Close

Self-organised symmetry breaking in zebrafish reveals feedback from morphogenesis to pattern formation

Vikas Trivedi, Timothy Fulton, Andrea Attardi, Kerim Anlas, Chaitanya Dingare, Alfonso Martinez-Arias, Benjamin Steventon

Posted on: 7 October 2019

Preprint posted on 18 September 2019

Pescoids - a new in vitro model system to study early zebrafish embryogenesis

Selected by Sundar Naganathan

Categories: developmental biology

Background

Morphogenesis is the process by which groups of cells transform in to tissues of diverse shapes and forms through a complex interplay between gene expression patterns and mechanical processes. To understand morphogenesis, several model systems have been successfully used to document and characterize gene expression patterns spatiotemporally. Yet we are still a long way from understanding the mechanisms by which intricate patterns emerge in embryos in a robust manner. Do early embryos have an intrinsic ability to self-organize? If yes, what are the principles of this self-organization process? Are extra-embryonic tissues, such as the yolk syncytial layer in zebrafish embryos and trophectoderm in mouse embryos important in regulating spatiotemporal gene expression patterning?

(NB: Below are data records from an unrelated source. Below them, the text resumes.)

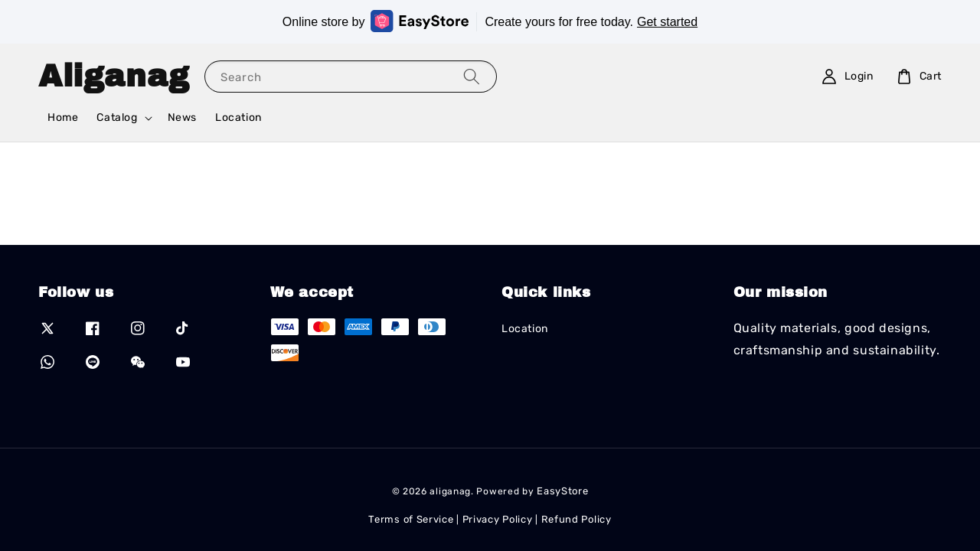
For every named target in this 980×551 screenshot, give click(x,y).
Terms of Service (410, 519)
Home (63, 117)
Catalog (116, 117)
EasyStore (562, 491)
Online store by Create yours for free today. (490, 21)
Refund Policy (577, 519)
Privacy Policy (498, 519)
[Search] (472, 76)
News (182, 117)
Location (238, 117)
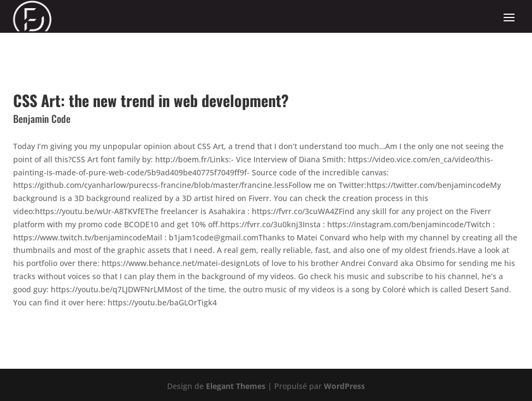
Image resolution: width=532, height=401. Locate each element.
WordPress (344, 386)
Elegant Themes (235, 386)
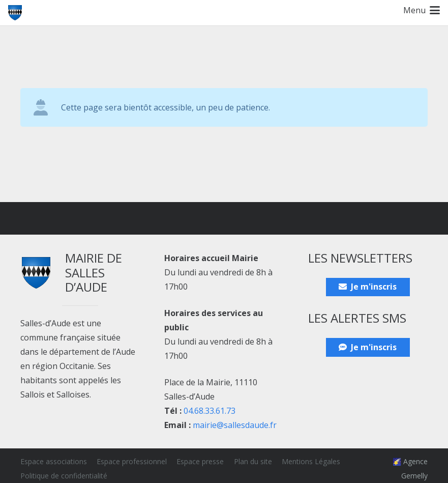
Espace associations (53, 461)
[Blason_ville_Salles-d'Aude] (15, 13)
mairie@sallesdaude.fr (234, 425)
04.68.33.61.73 (210, 411)
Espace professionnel (132, 461)
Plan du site (253, 461)
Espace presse (200, 461)
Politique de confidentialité (64, 475)
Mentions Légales (311, 461)
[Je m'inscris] (368, 287)
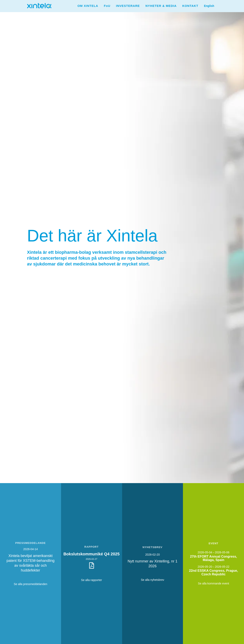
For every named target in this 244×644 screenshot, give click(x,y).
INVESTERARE (128, 6)
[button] (88, 6)
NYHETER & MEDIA (161, 6)
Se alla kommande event (213, 583)
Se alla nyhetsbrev (152, 580)
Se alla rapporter (92, 580)
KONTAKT (190, 6)
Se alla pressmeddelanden (31, 584)
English (209, 6)
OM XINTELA (88, 6)
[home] (39, 4)
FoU (107, 6)
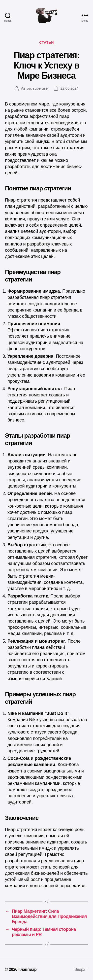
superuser (41, 88)
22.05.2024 (69, 88)
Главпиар (27, 969)
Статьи (46, 42)
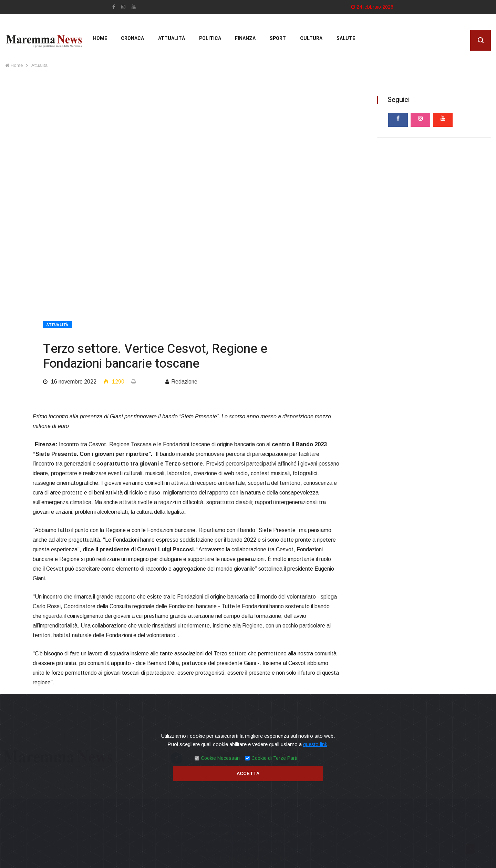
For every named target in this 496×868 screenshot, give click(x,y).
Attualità (169, 41)
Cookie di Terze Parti (274, 758)
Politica (208, 41)
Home (98, 41)
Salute (342, 41)
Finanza (243, 41)
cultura (308, 41)
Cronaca (131, 41)
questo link (315, 744)
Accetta (248, 773)
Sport (275, 41)
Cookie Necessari (220, 758)
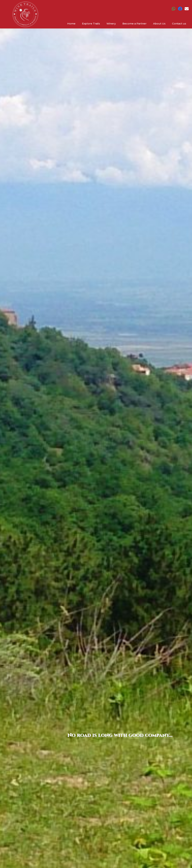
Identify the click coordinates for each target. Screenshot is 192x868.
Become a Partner (135, 24)
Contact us (179, 24)
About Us (159, 24)
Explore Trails (91, 24)
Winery (111, 24)
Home (72, 24)
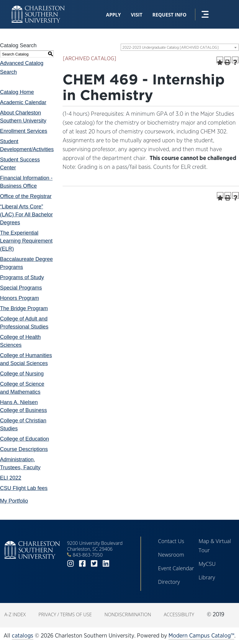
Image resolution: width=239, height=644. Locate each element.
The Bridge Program (24, 308)
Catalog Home (17, 92)
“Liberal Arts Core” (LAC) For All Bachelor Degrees (26, 215)
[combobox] (180, 47)
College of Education (24, 439)
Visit (137, 15)
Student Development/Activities (27, 145)
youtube (118, 563)
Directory (169, 582)
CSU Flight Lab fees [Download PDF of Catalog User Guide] (24, 488)
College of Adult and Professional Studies (24, 323)
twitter (94, 563)
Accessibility (179, 614)
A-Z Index (15, 614)
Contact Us (171, 541)
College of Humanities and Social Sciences (26, 359)
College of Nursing (22, 374)
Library (207, 577)
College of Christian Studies (23, 424)
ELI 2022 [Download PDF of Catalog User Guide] (11, 478)
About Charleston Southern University (23, 117)
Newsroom (171, 555)
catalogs (22, 635)
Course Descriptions (24, 449)
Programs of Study (22, 277)
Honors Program (19, 298)
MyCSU (207, 564)
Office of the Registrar (26, 196)
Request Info (169, 15)
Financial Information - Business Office (26, 182)
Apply (113, 15)
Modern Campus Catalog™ (201, 635)
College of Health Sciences (20, 341)
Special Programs (21, 288)
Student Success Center (20, 164)
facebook (82, 563)
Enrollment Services (24, 131)
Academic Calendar (23, 102)
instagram (71, 563)
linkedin (106, 563)
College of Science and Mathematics (22, 388)
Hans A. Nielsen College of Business (23, 406)
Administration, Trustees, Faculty (20, 463)
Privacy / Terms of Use (65, 614)
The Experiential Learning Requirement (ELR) (26, 241)
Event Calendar (176, 568)
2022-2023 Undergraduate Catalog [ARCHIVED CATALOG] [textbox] (171, 47)
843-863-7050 (88, 555)
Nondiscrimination (128, 614)
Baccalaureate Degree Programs (26, 263)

Several reports have established that extra-embryonic tissues do play a role in driving morphogenetic events such as mesodermal induction and epiboly in zebrafish1 and anteroposterior and dorsoventral axes establishment in mouse embryos2. However, the advent of the gastruloid model system3, which emerges from mouse embryonic stem cells, has provided an alternative view of early symmetry breaking, where many morphogenetic events such as elongation and anteroposterior patterning emerge in the absence of extra-embryonic tissues. The authors of this preprint further stimulate this debate, by developing a gastruloid-like primary culture system using zebrafish early embryonic cells.

Key observations

The authors explanted zebrafish embryonic cells from the 256-cell stage (~2.5 hrs post fertilization) and characterized emergent morphogenesis in the explants. The explanted cells aggregated and underwent rapid rounds of cell division before elongating from one end. More than 60% of the explants exhibited this polarization suggesting that symmetry breaking can occur spontaneously in embryonic cells in the absence of signals emanating from the yolk. Interestingly, symmetry breaking was observed even when explanted cells were dissociated and re-aggregated. This experiment, in addition to the observation of homogeneous cell mixing upon explantation, suggests that symmetry breaking is likely to be an intrinsic ability of early embryonic cells and is independent of pre-patterns preserved from the embryo.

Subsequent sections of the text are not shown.